BY Ela Bittencourt in Profiles | 30 JUN 14

54th Kraków Film Festival

A report from the 54th Kraków Film Festival

E
BY Ela Bittencourt in Profiles | 30 JUN 14

Kraków in Southern Poland, is at first glance a picturesque Eastern European city. The former seat of Polish kings, home to the Jagiellonian University (one of the oldest in Europe), the town was spared during the Second World War and has resisted the call to modernize. While other Polish cities, such as Warsaw, were rebuilt practically from the ground up, Kraków still boasts Gothic and Renaissance architecture, a vastly restored but nevertheless imposing Wawel Castle, and hints of a once bristling Jewish quarter in the Kazimierz neighbourhood. More importantly, Kraków is the perfect place to be reminded not only of Poland’s history, or the painful legacy of the Holocaust, embodied by nearby Auschwitz, but also of the city’s vibrant cultural life that has endured throughout centuries. What better place to stumble on an exhibition like The Drawer of Wisława Szymborska, devoted to the Nobel Prize-winning Polish poet, or to hide away in the legendary Pod Baranami, a cinema and art space that has plazed host to avant-garde films, jazz, political cabarets, and world-renown theatre directors such as Tadeusz Kantor? Kraków is a city of timeless bards – another Noble Prize winner, the writer Czesław Miłosz, is buried at the 13th century St. Mary’s Church – but occasionally, away from the constant hullabaloo of tourists crowding the main square, it reveals a more contemporary side. Such was the case during the 54th Kraków Film Festival (KFF), the oldest film festival in the country, devoted to documentaries, animation and short films. KFF’s events spread across the Cinema Pod Baranami to a re-purposed factory prosaically called Fabryka, and Forum, a post-socialist hotel-cum-event space. Forum is the kind of mélange you would hope to find in contemporary Poland: an austere concrete structure, enlivened by bright strobe lights and a young crowd, a sign that Poles are ready to reinvent their past.

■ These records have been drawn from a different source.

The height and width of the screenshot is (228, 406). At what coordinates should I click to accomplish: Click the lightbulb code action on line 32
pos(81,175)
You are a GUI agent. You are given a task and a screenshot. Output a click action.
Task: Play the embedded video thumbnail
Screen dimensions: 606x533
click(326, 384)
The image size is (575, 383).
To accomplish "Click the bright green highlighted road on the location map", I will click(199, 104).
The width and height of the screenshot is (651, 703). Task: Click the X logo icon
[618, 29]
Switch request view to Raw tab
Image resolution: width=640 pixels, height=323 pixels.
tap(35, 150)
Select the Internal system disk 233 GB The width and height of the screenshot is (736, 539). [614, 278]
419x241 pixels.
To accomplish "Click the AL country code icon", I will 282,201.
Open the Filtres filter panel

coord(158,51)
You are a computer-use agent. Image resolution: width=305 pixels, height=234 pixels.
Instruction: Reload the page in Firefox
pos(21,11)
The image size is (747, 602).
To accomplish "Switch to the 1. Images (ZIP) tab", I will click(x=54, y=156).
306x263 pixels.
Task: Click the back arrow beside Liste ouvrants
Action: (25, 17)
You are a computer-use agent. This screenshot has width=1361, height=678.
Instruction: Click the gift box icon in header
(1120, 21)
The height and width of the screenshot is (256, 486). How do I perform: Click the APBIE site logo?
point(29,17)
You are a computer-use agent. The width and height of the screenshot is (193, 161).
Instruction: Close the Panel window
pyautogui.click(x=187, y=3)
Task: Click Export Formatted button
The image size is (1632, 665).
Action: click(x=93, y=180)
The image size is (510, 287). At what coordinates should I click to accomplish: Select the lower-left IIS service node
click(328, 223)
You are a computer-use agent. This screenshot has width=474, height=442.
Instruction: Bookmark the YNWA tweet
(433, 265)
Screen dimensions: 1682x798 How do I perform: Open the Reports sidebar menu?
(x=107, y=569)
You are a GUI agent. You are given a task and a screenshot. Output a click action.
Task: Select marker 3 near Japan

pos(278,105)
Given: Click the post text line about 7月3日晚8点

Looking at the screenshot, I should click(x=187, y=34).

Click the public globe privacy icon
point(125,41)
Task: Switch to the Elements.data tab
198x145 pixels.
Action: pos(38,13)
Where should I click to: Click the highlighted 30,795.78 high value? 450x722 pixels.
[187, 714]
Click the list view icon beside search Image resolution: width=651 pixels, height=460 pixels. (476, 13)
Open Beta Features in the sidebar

Having previously featured major film talents such as Kazimierz Karabasz, Marcel Łoziński and Krzysztof Kieślowski, KFF itself is poised between a traditional and more global approach. Among the Polish filmmakers who garnered prizes this year, a good number sought stories beyond the country’s borders. Domino Effect (2014) by Elwira Niewiera and Piotr Rosołowski depicts the tiny Georgian separatist republic of Abkhazia on the Black Sea. A former freedom fighter, Rafael, toils fecklessly as a Sports Minister with dwindling hopes that a local Domino championship may bring attention to his people’s plight. Abkhazia needs industry and jobs, and there is no sight more poignant than that of two old Abkhazian men following the championship parade avidly from their newspaper stand while tourists take photos. We follow Rafael and his Russian wife, who feels rejected by the proudly nationalist community. But more satisfying than glimpses at local politics, which at times get lost in intimate retelling, is Rosołwoski’s sumptuous camera work. His lingering on the crumbling post-Soviet architecture creates an aura of timelessness, while other shots capture the Abkhazians’ reverence for their land. A story of a people on the Empire’s fringes, Domino Effect resists cliché by showing that a private passion need not necessarily overcome profound nationalist allegiances. History instead remains an incurable wound, which the film captures in all its festering glory.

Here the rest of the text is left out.